Dorothy Randolph, Randolph's mother, said her son is innocent.

"We went through this before and it was pure hell," she said from her home in Clearfield, Utah. Las Vegas and local police arrested Thomas Randolph at her home.

She said her son has been unemployed and on disability because of problems with his back. He also suffers from hepatitis C, she said.

Dorothy Randolph said the couple didn't have the "best marriage" partly because they were both very independent. But she refused to believe that her son was involved in Sharon Clausse Randolph's slaying.

"I don't believe one thing about this," she said. "He's not that kind of person."

Justus Randolph, Thomas Randolph's son who lives in Michigan, declined to comment.

Thomas Randolph married Sharon Clausse Randolph in 2006 in Mexico. They renewed their vows in Las Vegas in 2007.

Sharon Randolph, 57, was born in New York but lived in Nevada for 31 years. She was a retired cosmetologist and Randolph was her third husband.
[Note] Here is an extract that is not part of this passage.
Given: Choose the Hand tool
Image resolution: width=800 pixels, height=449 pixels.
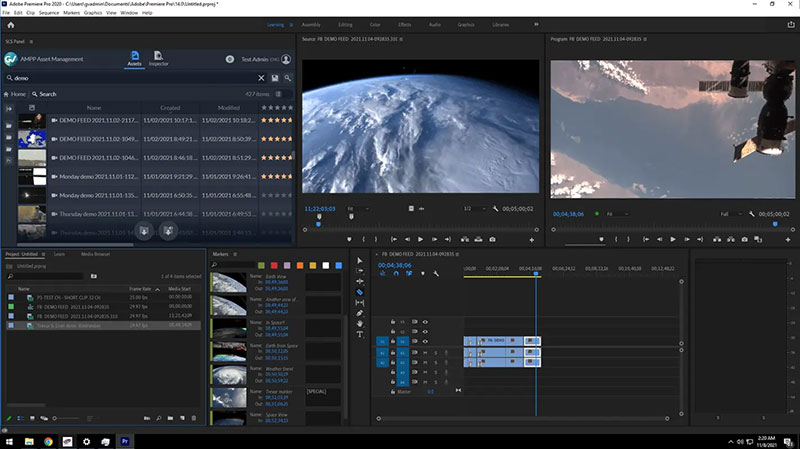Looking at the screenshot, I should [x=360, y=323].
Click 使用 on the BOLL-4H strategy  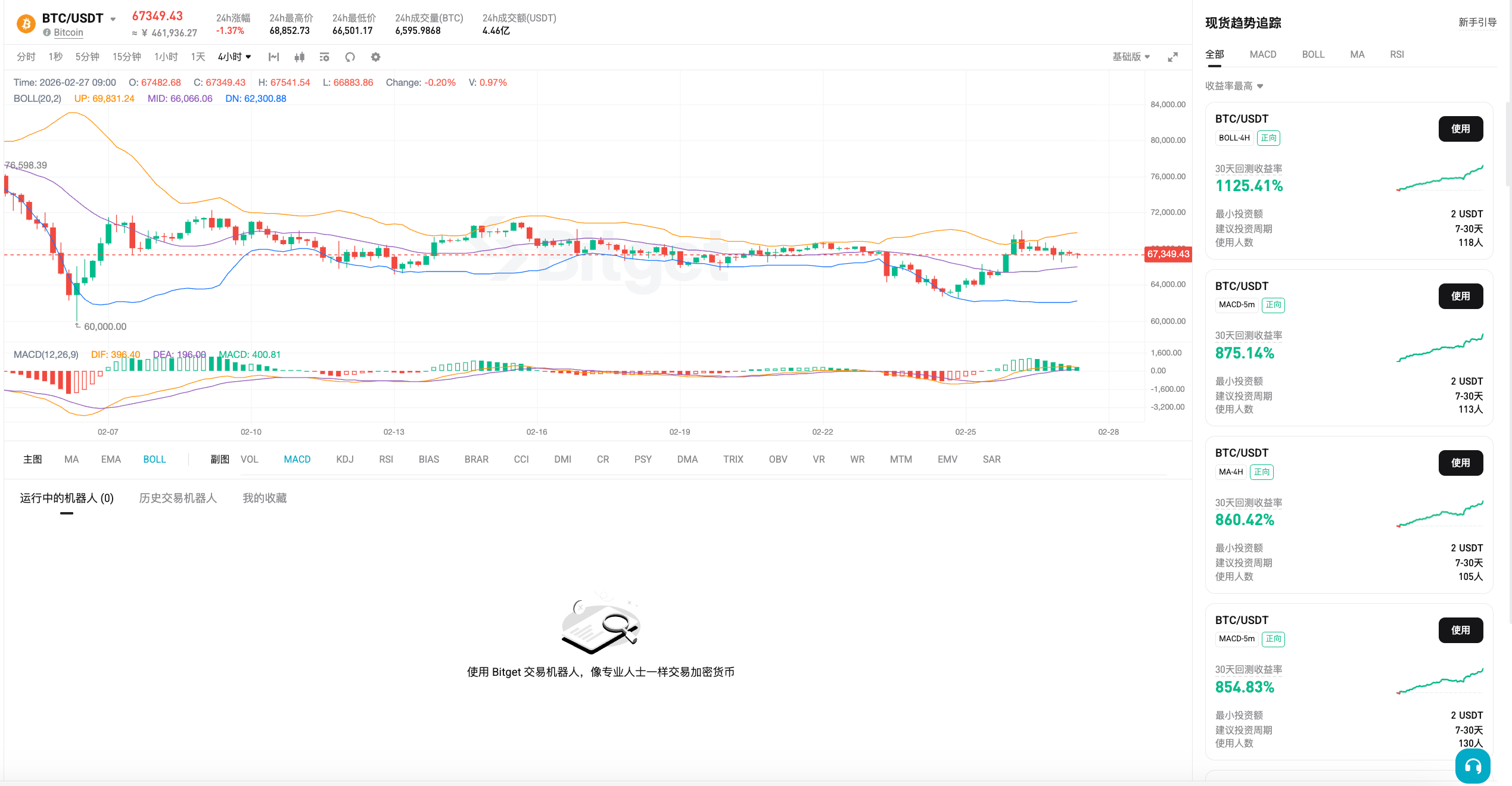click(x=1461, y=129)
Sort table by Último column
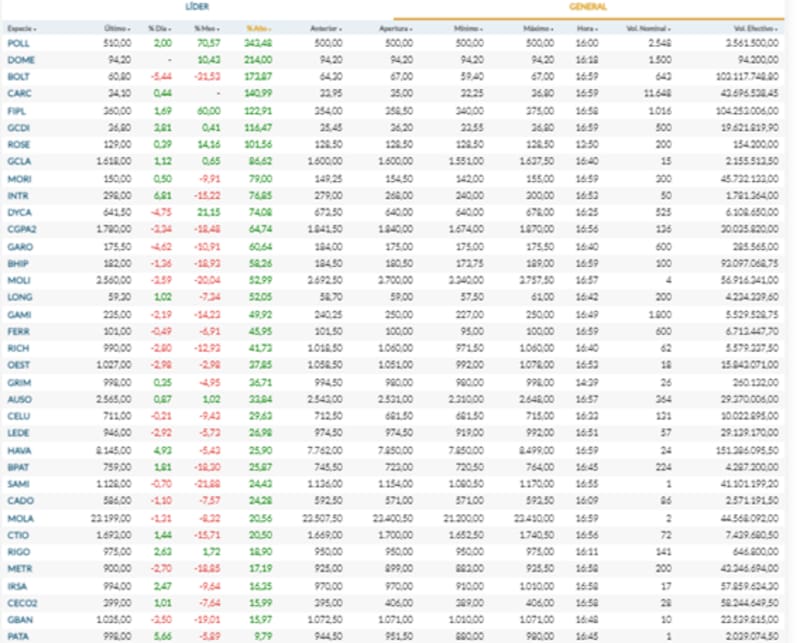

Authorities said Randolph met Miller, 38, about a year ago in front of a convenience store. The two struck up a relationship and Randolph hired Miller as a handyman to work on his home.

During that time, Randolph was likely grooming Miller to kill his wife, authorities said.
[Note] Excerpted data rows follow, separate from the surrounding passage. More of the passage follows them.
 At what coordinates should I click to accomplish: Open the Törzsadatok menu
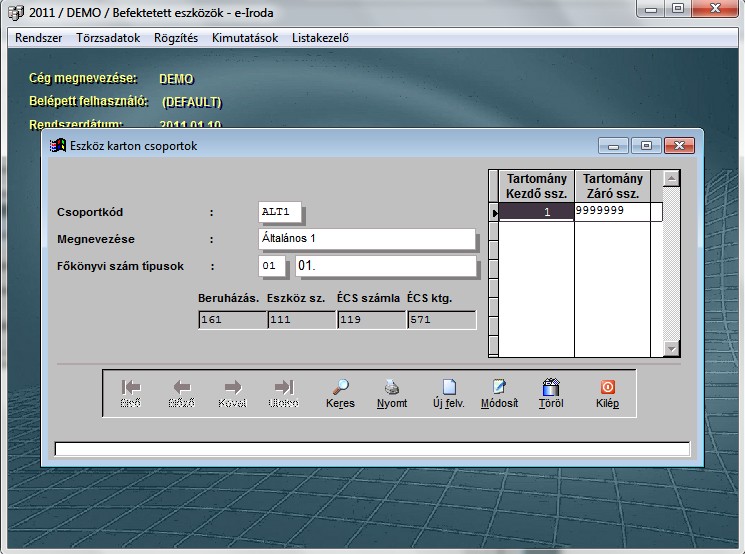pyautogui.click(x=108, y=38)
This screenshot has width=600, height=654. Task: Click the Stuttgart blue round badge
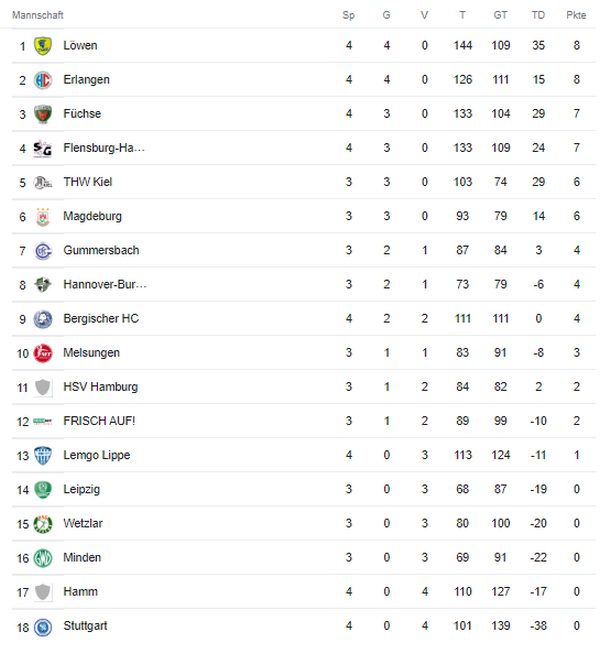[43, 626]
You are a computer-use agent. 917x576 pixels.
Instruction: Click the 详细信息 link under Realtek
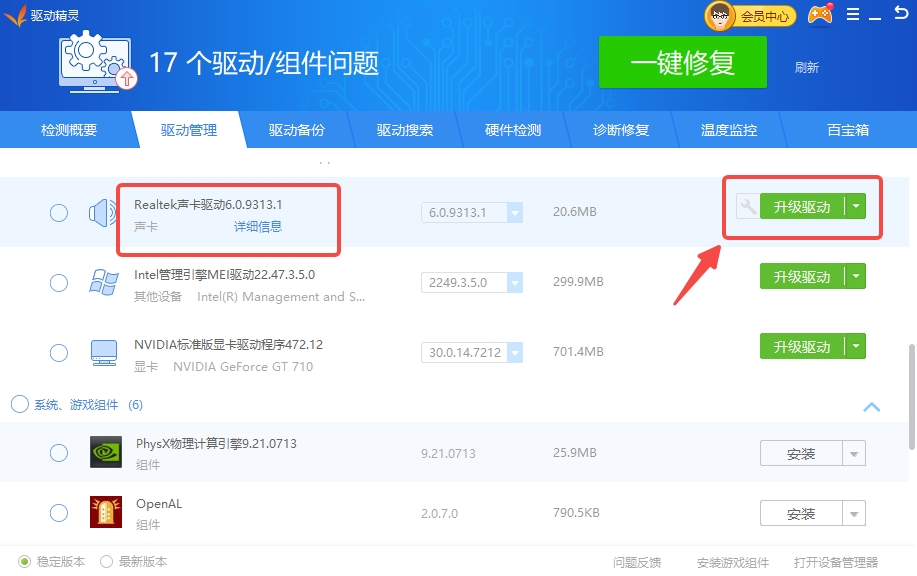click(258, 227)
After the slayings, police suspected Randolph's version of the home invasion wasn't right, said Lt. Lew Roberts of the Las Vegas police homicide unit.
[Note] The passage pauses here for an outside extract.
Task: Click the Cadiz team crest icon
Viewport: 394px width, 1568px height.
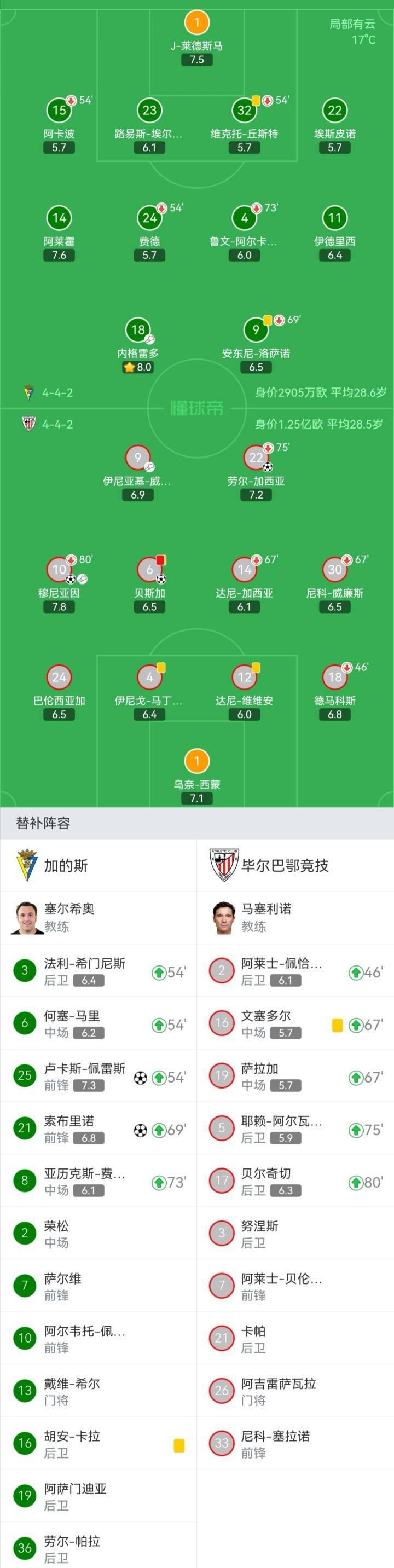Action: (x=28, y=393)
He said Randolph's mannerisms and evidence at the scene made police suspicious. A source with knowledge of the investigation said there was about a 10-minute lapse between the time of the shooting and when Randolph called 911. The source said Randolph might have been setting up the scene during that time.

In 1986, Randolph's then-wife Becky Randolph was found dead in Clearfield, Utah. Prosecutors said Thomas Randolph had killed her and staged the slaying to look like a suicide, according to 1980s news reports published in the Deseret News.

His defense attorney at the time said Randolph's wife committed suicide and had suffered from a cocaine addiction. The attorney, John Caine, told the jury that Becky also tried to kill herself previously, the Deseret News reported.

Randolph went to trial in the case. Prosecutors at the time said Randolph and a friend, Eric Tarantino, plotted to kill Becky Randolph and make it look like an accident. They came up with several schemes, including making it look like she fell into her bathtub or staging a hunting accident, the Deseret News reported.

When Randolph was acquitted, the Deseret News reported that he was still being held on a felony charge of conspiracy to commit murder. He was accused of conspiring with a fellow inmate to kill Tarantino, who was the prosecution's prime witness against him in the murder case.

Former Davis County Attorney Mel Wilson, who prosecuted the case, said Randolph later pleaded guilty to a lesser felony and went to prison for a couple of years, although the defendant eventually succeeded in getting Utah authorities to expunge his criminal record.

Wilson said Randolph went to work as an investigator for Caine after his release from prison. Caine died in 2007.

Wilson rejoiced Thursday upon learning that authorities had arrested Randolph.

Now a private attorney in Bountiful, Utah, Wilson said two Las Vegas police detectives met with him a couple of months ago to discuss Randolph. They did not know at the time whether Randolph would be charged in connection with the Las Vegas killings.

"After speaking with the detectives in Las Vegas, I was hopeful that they would file charges, and I wish them every success in being able to convict Mr. Randolph because I wasn't able to," he said.

Wilson's failed prosecution of Randolph in the 1986 killing of Becky Randolph has troubled the lawyer for nearly two decades.

Wilson had prosecuted cases for about 10 years in Davis County before being elected county attorney, a position he had for two decades. He said he prosecuted Thomas Randolph a couple of years after taking office.

The case had no confession and no eyewitnesses, Wilson recalled.

A constitutional ban on double jeopardy meant Wilson would never get a second chance to prosecute him for that crime.

"It's one of the few cases that I wish I had had the ability to try over again," Wilson said.